Of the many faces and names to emerge after the terrorist attacks of 11 September 2001, few were more evocative to Americans than the "Jersey Girls".
They were four women from New Jersey whose husbands were killed in the tragedy and went on to campaign for a national commission of inquiry into the attacks. In eventually winning their battle to be heard in Washington, the four transformed themselves into powerful representatives of the 9/11 victims.
But now, as America gears up for the emotional 10th anniversary of the attacks, the Jersey girls seem to have embraced new lives out of the media spotlight. They will be keeping their grief private.
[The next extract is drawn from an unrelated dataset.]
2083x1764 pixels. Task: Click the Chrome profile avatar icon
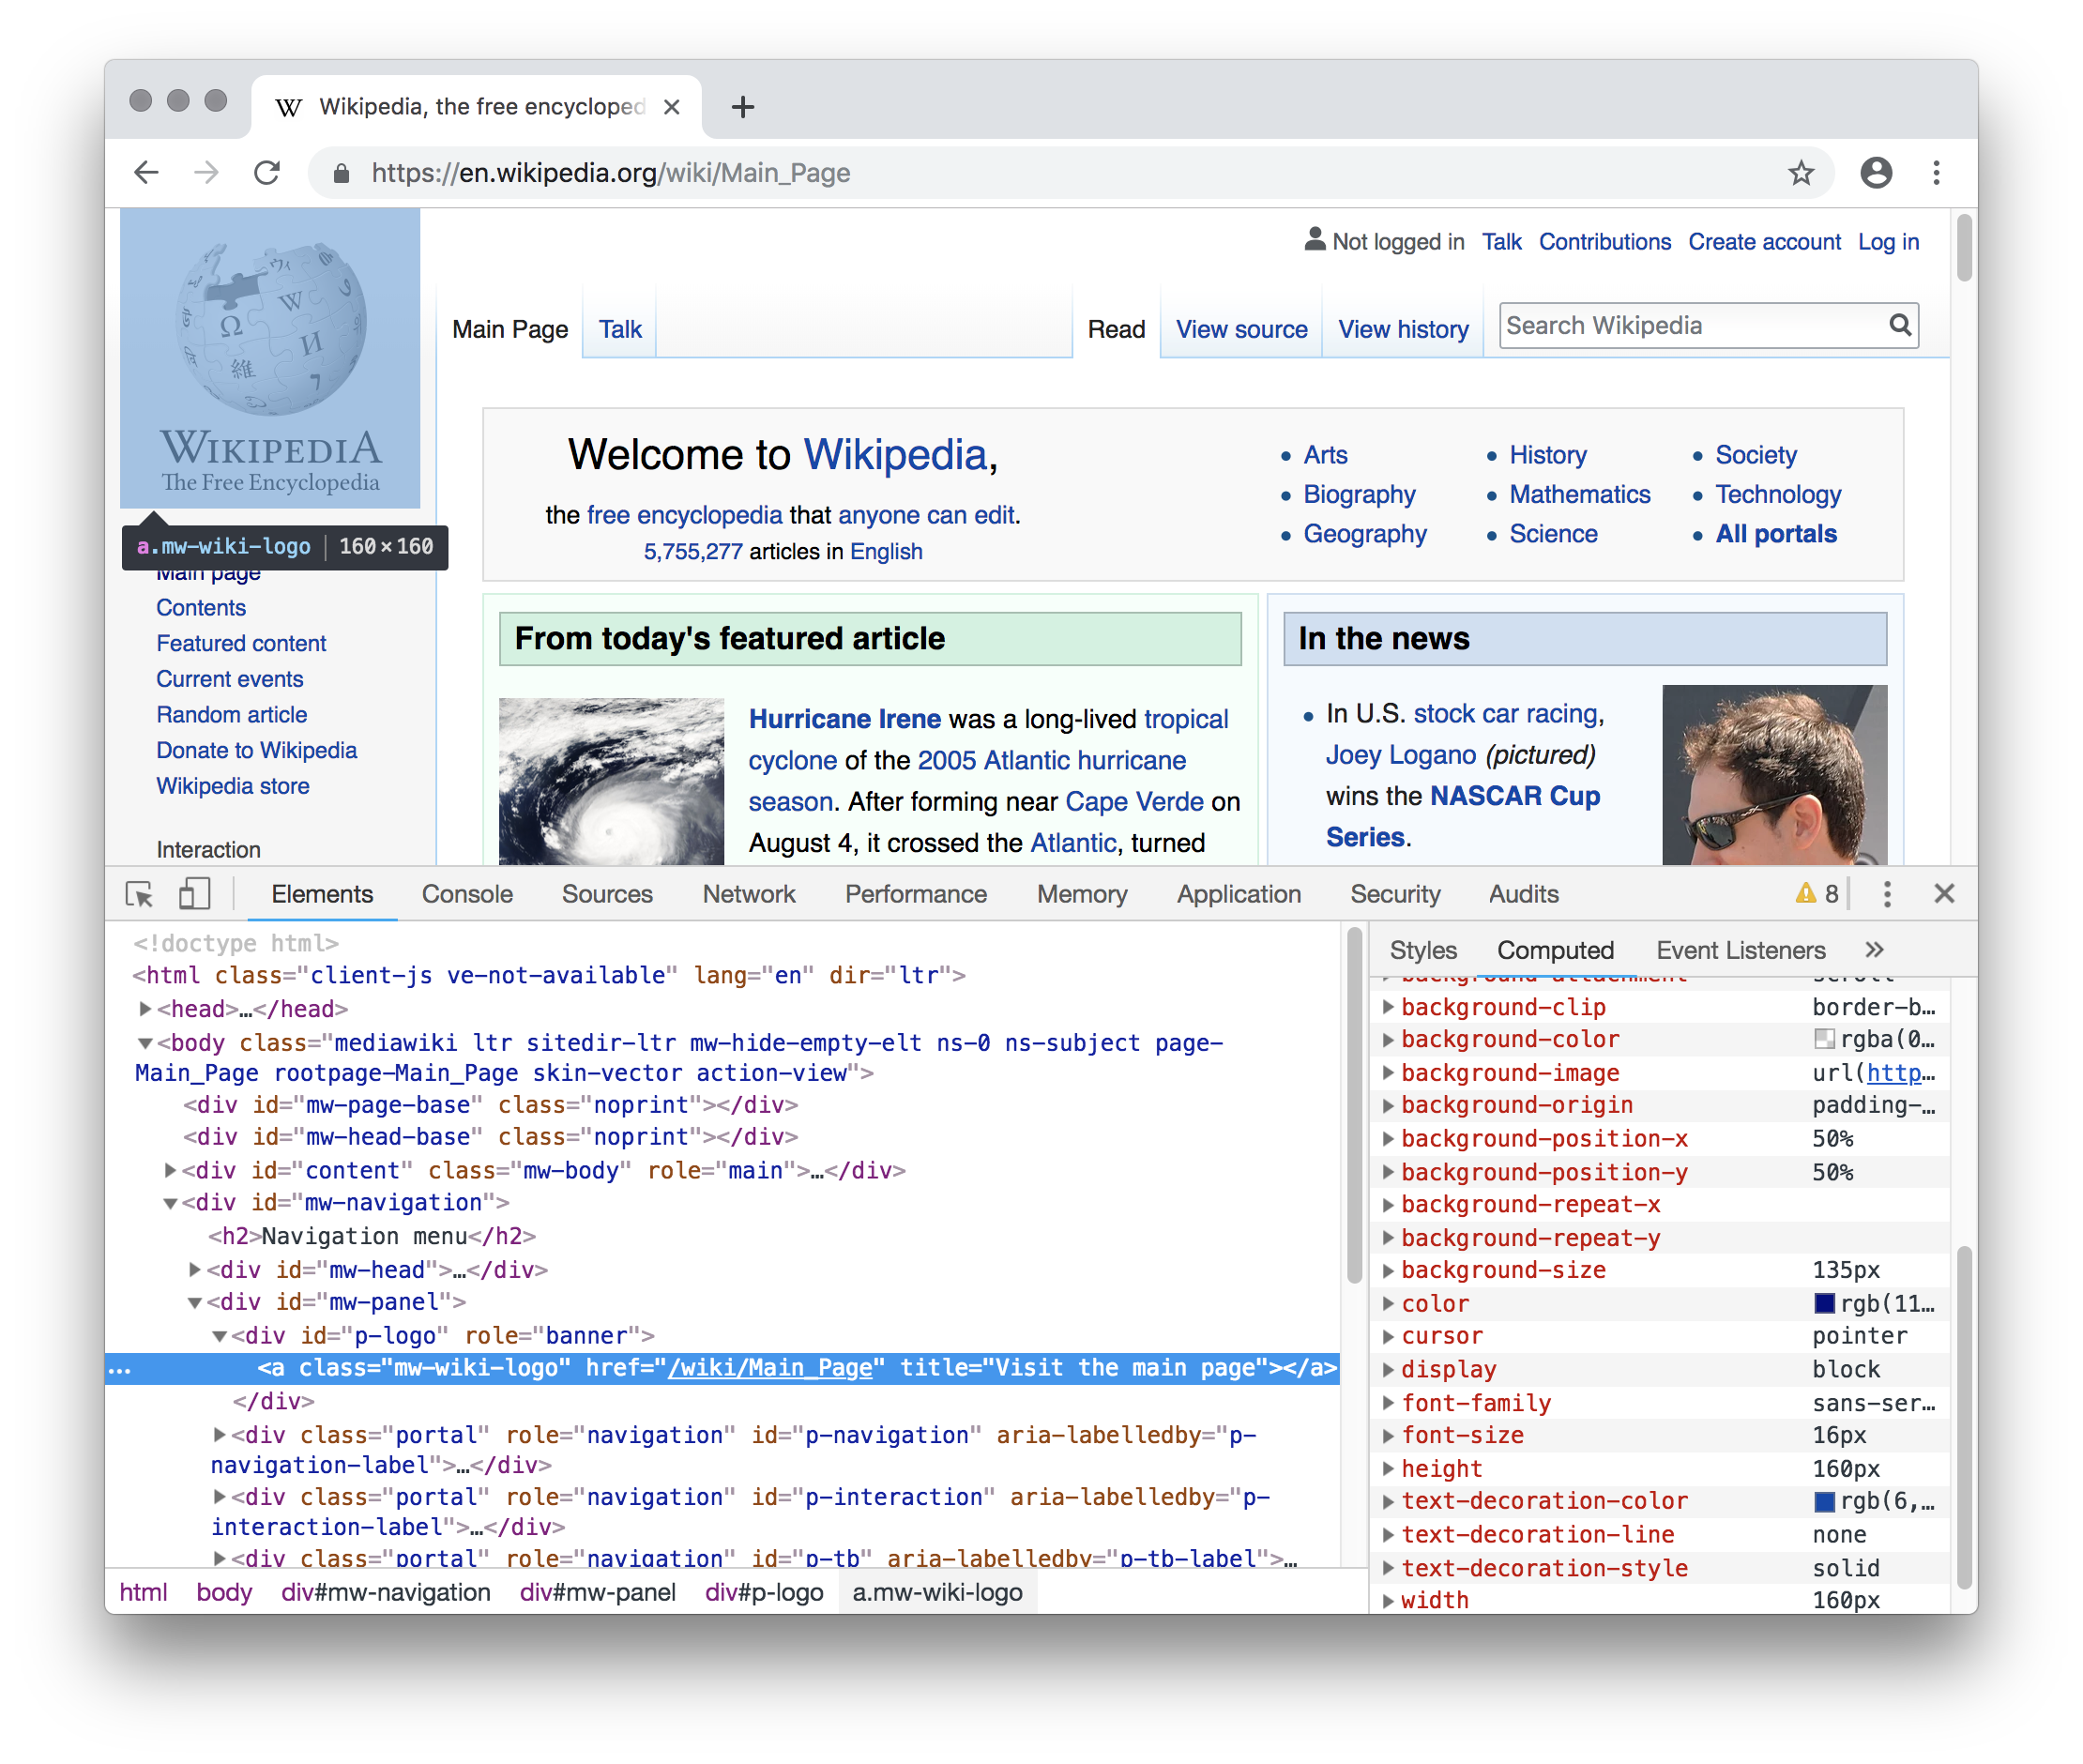pyautogui.click(x=1875, y=172)
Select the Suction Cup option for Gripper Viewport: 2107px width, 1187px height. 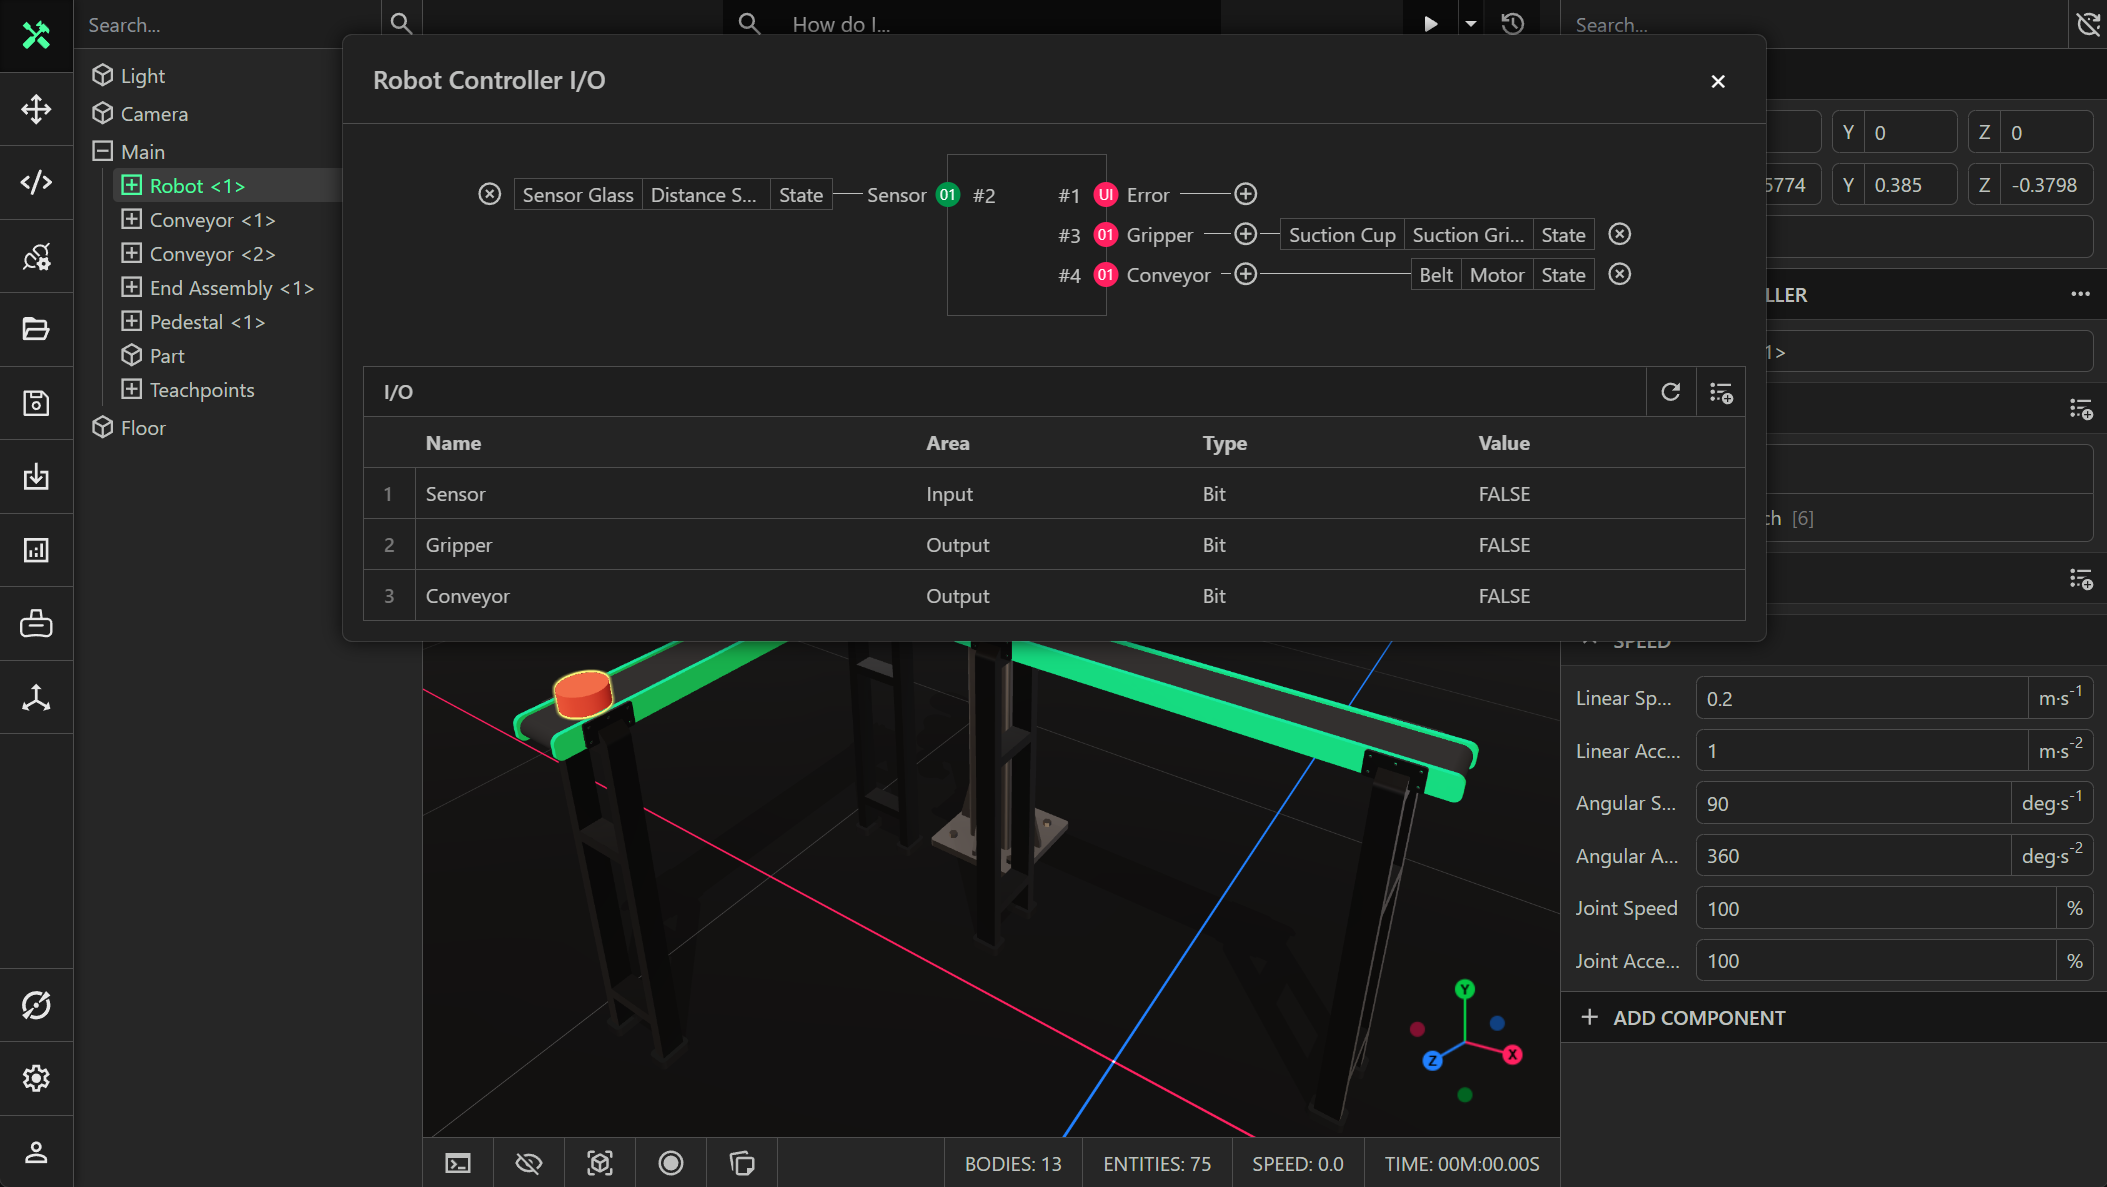pyautogui.click(x=1341, y=234)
"I am no longer defining my life as a widow. I feel like I am not going to let myself be defined by what happened to me on 9/11. It's healthier for me. My husband has gone and he's not coming back," Kristen Breitweiser, 40, told the Observer in an interview. Breitweiser said that she would spend the coming anniversary with her 12-year-old daughter. "We will take a nice walk on the beach," she said.
Those sentiments were echoed by fellow Jersey girl Lorie Van Auken, 56, who will spend the day watching her daughter appear in a New York show. "Life goes on," she said.
For a long time, the Jersey girls were among the most outspoken people on the attacks. Each had lost a husband in the most awful circumstances. Van Auken's spouse, Kenneth, was a bond trader at Cantor Fitzgerald and called his wife to tell her he loved her after an aircraft hit.